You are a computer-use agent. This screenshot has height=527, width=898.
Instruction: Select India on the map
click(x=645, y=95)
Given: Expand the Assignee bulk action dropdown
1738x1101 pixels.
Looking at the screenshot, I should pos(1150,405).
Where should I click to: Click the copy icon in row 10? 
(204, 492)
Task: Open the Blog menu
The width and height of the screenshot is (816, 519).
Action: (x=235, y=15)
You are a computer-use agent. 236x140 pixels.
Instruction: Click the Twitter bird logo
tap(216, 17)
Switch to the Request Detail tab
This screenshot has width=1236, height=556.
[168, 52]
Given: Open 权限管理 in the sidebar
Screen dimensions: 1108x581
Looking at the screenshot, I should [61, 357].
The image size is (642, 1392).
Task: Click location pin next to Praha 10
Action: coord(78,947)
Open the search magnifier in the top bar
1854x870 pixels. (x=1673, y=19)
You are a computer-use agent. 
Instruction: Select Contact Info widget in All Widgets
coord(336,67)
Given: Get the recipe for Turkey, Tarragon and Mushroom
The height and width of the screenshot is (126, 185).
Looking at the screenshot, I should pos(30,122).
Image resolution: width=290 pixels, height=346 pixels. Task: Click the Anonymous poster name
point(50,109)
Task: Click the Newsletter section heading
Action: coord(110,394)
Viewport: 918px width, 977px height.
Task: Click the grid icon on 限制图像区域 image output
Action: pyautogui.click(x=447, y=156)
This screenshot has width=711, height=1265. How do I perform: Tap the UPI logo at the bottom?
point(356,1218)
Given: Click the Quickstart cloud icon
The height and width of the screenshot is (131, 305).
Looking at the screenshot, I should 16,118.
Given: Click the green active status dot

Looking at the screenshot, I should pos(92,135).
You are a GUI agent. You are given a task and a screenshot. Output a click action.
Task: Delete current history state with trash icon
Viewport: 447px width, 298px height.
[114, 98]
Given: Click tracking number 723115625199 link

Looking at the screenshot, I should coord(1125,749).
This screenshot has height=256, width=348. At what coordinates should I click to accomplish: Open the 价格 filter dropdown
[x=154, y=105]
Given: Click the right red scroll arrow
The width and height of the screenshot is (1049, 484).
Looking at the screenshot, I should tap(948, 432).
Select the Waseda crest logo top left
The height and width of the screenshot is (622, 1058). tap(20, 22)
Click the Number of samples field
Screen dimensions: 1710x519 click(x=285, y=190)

=====

◆ Stated exercise: Could you output, with no changes, every line of the data from the one containing "Select the Waseda crest logo top left" through the last line, both included?

◆ Answer for the task:
Select the Waseda crest logo top left
The height and width of the screenshot is (622, 1058). tap(20, 22)
Click the Number of samples field
Screen dimensions: 1710x519 click(x=285, y=190)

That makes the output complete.